Online Resource Allocation with Buyback: Optimal Algorithms via Primal-Dual

Motivated by applications in cloud computing spot markets and selling banner ads on popular websites, we study the online resource allocation problem with "costly buyback". To model this problem, we consider the classic edge-weighted fractional online matching problem with a tweak, where the decision maker can recall (i.e., buyback) any fraction of an offline resource that is pre-allocated to an earlier online vertex; however, by doing so not only the decision maker loses the previously allocated reward (which equates the edge-weight), it also has to pay a non-negative constant factor $f$ of this edge-weight as an extra penalty.
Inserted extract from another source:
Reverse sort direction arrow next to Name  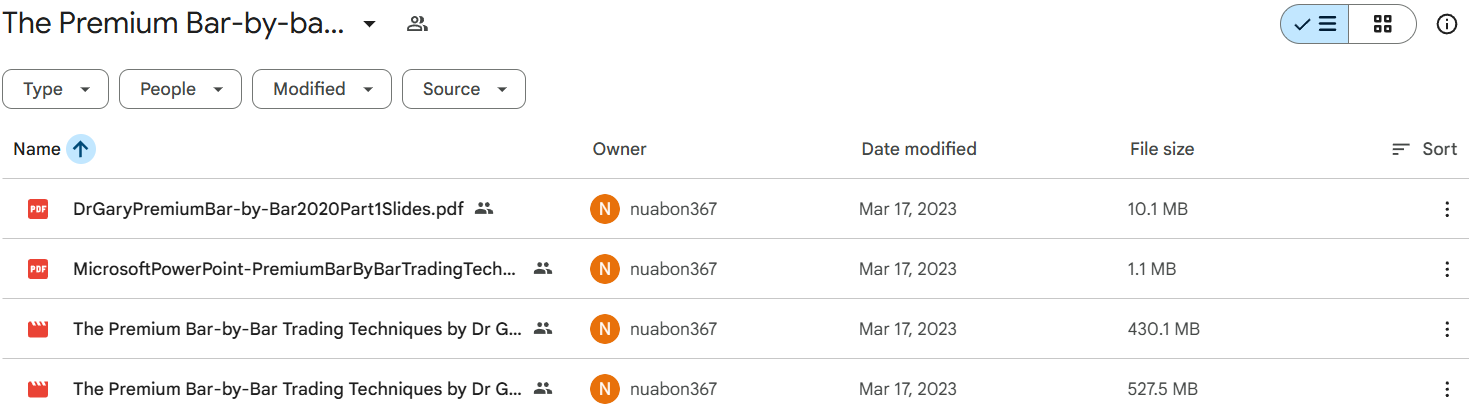click(x=81, y=149)
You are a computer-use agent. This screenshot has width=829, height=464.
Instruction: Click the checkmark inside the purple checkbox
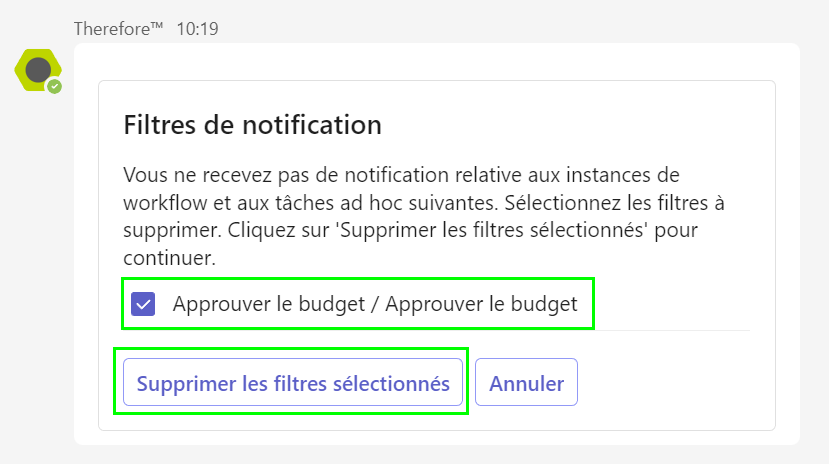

Parameterizing the problem by the buyback factor $f$, our main result is obtaining optimal competitive algorithms for all possible values of $f$ through a novel primal-dual family of algorithms. We establish the optimality of our results by obtaining separate lower-bounds for each of small and large buyback factor regimes, and showing how our primal-dual algorithm exactly matches this lower-bound by appropriately tuning a parameter as a function of $f$. We further study lower and upper bounds on the competitive ratio in variants of this model, e.g., single-resource with different demand sizes, or matching with deterministic integral allocations. We show how algorithms in the our family of primal-dual algorithms can obtain the exact optimal competitive ratio in all of these variants -- which in turn demonstrates the power of our algorithmic framework for online resource allocations with costly buyback.